If Lebed is Yeltsin’s handpicked successor, then he need have no fear that the general will murder his boss on the way to the top. It also means that Yeltsin has finally made up his mind to do what I have been predicting he would do since the day he came to power: play to the right, turn away from the West, and reassert Russian military and political influence. Boris Yeltsin’s political victory may well turn out to be a turning-point, but not in the sense in which it is being greeted in the provinces of the American empire. It may just signify that the long Russian retreat has begun to slow to a halt and that we may see the reemergence of a Russia that can look after its own interest without the kindly assistance of the United States. It may also spell the end of the American power monopoly in Europe.

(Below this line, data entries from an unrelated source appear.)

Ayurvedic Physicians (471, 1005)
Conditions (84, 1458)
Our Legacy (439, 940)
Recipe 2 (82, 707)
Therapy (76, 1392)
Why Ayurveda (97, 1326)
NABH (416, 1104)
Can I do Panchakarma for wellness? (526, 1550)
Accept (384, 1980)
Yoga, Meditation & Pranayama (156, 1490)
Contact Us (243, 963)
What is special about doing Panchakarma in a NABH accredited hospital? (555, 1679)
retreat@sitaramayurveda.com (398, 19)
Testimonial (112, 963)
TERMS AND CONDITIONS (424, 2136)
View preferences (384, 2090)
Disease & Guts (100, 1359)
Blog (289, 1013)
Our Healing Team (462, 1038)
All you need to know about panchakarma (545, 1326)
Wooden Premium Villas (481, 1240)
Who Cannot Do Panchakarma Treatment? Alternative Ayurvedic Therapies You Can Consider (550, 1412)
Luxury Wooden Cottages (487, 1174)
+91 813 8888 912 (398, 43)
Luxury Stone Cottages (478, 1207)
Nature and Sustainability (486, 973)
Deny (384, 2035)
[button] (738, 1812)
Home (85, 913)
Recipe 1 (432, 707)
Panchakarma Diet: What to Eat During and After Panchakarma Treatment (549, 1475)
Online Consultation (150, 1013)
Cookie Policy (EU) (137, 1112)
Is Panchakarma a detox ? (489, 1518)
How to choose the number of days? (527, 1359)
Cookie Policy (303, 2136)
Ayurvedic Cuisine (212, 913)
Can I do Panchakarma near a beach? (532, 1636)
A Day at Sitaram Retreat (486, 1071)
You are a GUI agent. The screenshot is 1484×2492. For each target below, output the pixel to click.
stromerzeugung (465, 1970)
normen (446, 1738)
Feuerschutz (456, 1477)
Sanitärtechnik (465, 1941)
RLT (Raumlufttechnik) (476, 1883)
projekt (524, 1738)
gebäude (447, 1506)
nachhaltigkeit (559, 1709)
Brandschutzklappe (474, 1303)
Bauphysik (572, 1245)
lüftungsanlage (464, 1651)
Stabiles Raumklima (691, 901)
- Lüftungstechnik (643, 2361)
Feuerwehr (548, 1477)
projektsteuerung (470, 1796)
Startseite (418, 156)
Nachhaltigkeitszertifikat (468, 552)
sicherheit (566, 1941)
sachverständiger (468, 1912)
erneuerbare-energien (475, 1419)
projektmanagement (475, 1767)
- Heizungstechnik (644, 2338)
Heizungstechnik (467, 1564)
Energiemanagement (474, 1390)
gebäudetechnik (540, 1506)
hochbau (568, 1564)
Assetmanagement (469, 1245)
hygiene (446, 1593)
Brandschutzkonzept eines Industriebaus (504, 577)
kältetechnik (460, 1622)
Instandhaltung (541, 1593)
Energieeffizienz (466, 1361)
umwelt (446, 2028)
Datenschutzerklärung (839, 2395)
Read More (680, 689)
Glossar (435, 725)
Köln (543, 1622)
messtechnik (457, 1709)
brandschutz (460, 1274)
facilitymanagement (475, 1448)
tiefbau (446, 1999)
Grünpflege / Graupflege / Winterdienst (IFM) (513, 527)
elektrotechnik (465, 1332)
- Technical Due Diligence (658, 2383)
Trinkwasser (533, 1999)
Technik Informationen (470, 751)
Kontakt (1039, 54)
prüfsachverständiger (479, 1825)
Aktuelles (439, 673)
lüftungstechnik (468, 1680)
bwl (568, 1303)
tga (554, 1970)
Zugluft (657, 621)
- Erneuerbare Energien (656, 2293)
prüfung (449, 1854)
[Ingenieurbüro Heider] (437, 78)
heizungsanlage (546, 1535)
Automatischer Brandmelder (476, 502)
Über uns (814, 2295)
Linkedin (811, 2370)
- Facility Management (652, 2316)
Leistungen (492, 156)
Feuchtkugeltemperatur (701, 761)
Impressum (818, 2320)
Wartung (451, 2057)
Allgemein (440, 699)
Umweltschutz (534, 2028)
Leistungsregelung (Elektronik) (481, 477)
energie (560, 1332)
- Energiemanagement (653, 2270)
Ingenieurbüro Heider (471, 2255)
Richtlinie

In the long run, a multipolar Europe, in which Germany, Russia, and the United States are competing for influence, will prove to be a far healthier situation, not just for Russia or Europe as a whole, but for the United States, which has neither the national will nor the competent leadership required for the management of global empire. Unlike Mikhail Gorbachev and Boris Yeltsin, Alexandr Lebed is no friend (that is, client) of the United States. As a Russian patriot, he has his own people’s interest at heart, and even if a resurgent Russia should go back to rattling sabres and threatening our satrapies, his rise to power, if we can learn to mind our own business, should represent no threat to the United States.